* **DESCRIPTION OF THE TASK**: The answer should hold only the lines from the one containing "Expand the 2.0 tolerance dropdown" through the one containing "You are a computer-use" in the entries below, copied exactly, without pictures.

* **Items listed in a dataset**:

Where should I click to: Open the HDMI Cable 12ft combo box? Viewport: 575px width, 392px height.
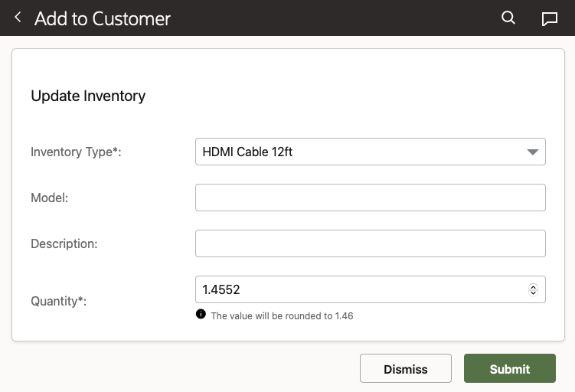click(x=360, y=152)
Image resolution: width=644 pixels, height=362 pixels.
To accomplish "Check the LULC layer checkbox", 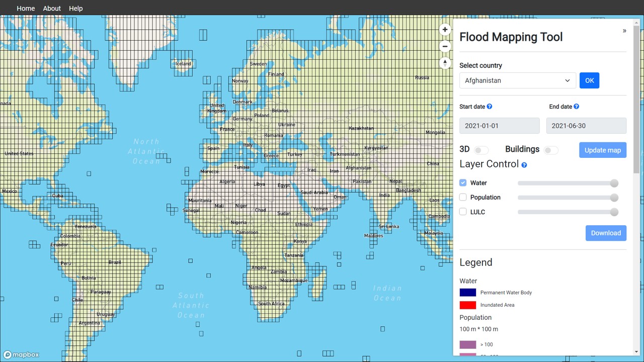I will (x=463, y=212).
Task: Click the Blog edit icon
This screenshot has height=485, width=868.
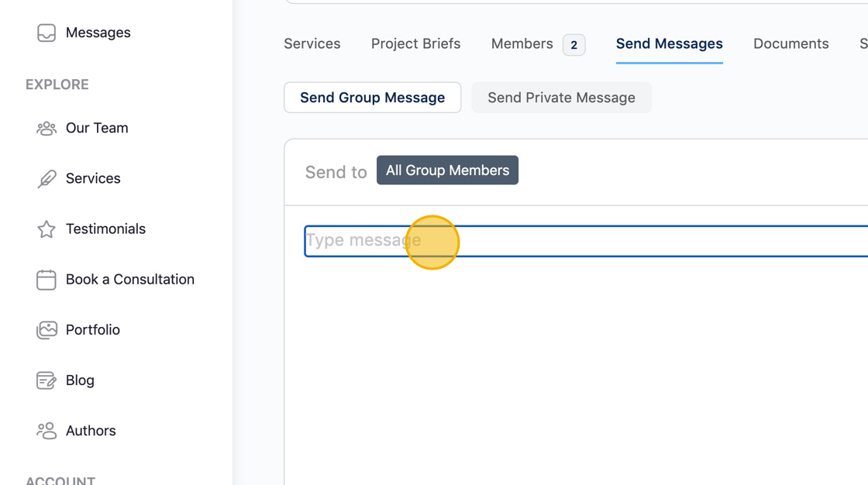Action: 47,380
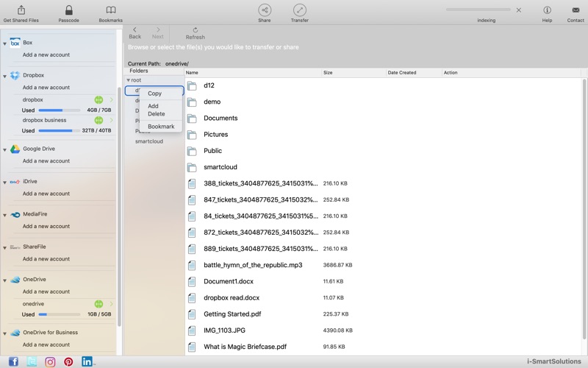Click the Transfer icon in toolbar
The image size is (588, 368).
(x=299, y=10)
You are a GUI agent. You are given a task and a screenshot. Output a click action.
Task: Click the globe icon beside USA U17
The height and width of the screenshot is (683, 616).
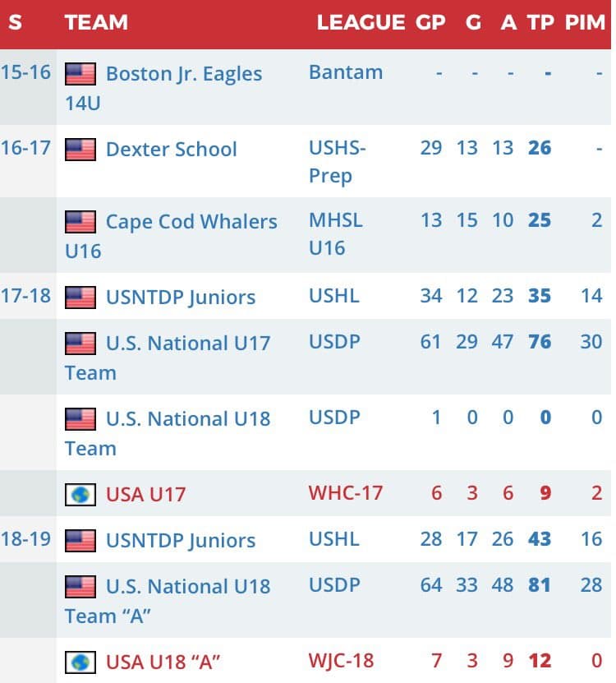[80, 495]
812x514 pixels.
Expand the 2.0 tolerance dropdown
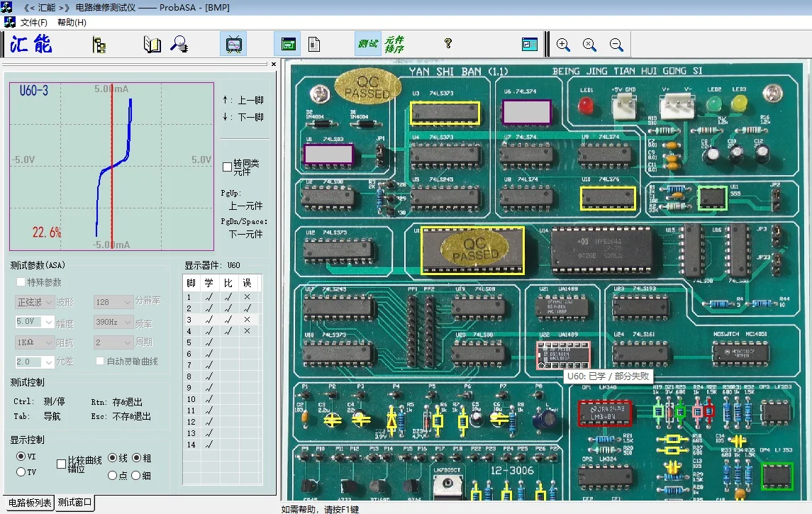click(48, 362)
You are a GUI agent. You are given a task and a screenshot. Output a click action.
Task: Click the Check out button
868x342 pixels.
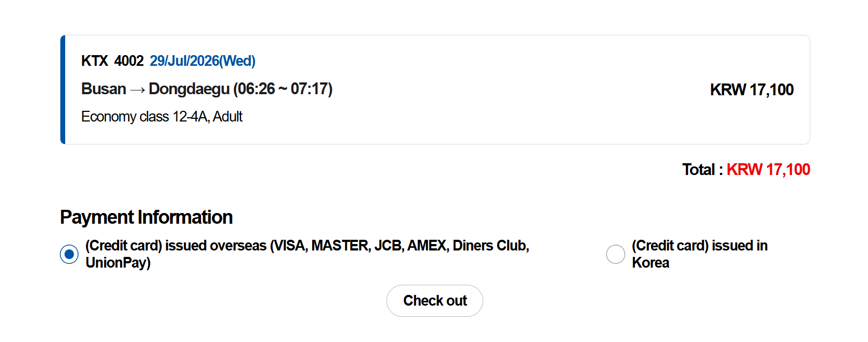click(435, 301)
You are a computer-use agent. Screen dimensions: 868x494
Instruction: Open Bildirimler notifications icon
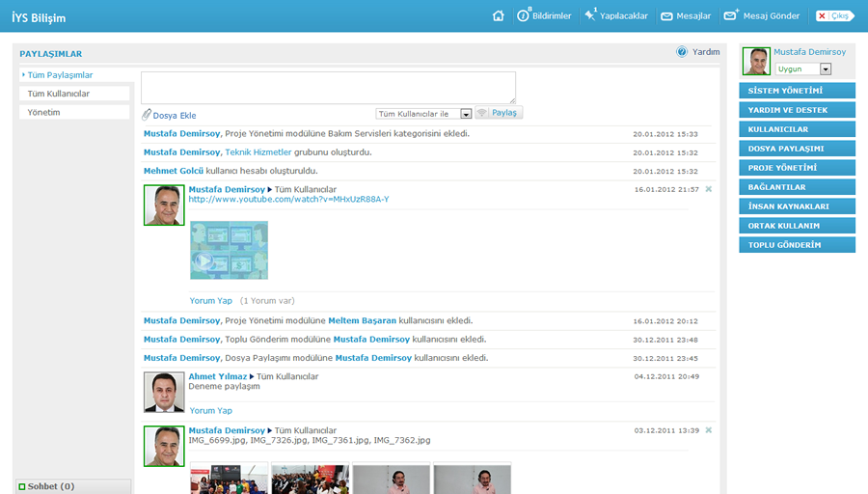(x=524, y=15)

* **OUTPUT**:
Expand the 2.0 tolerance dropdown
click(48, 362)
You are a GUI agent. You are given a task and a screenshot. Output a click action.
Task: Click the Check out button
868x342 pixels.
click(435, 301)
You are a computer-use agent. Screen dimensions: 868x494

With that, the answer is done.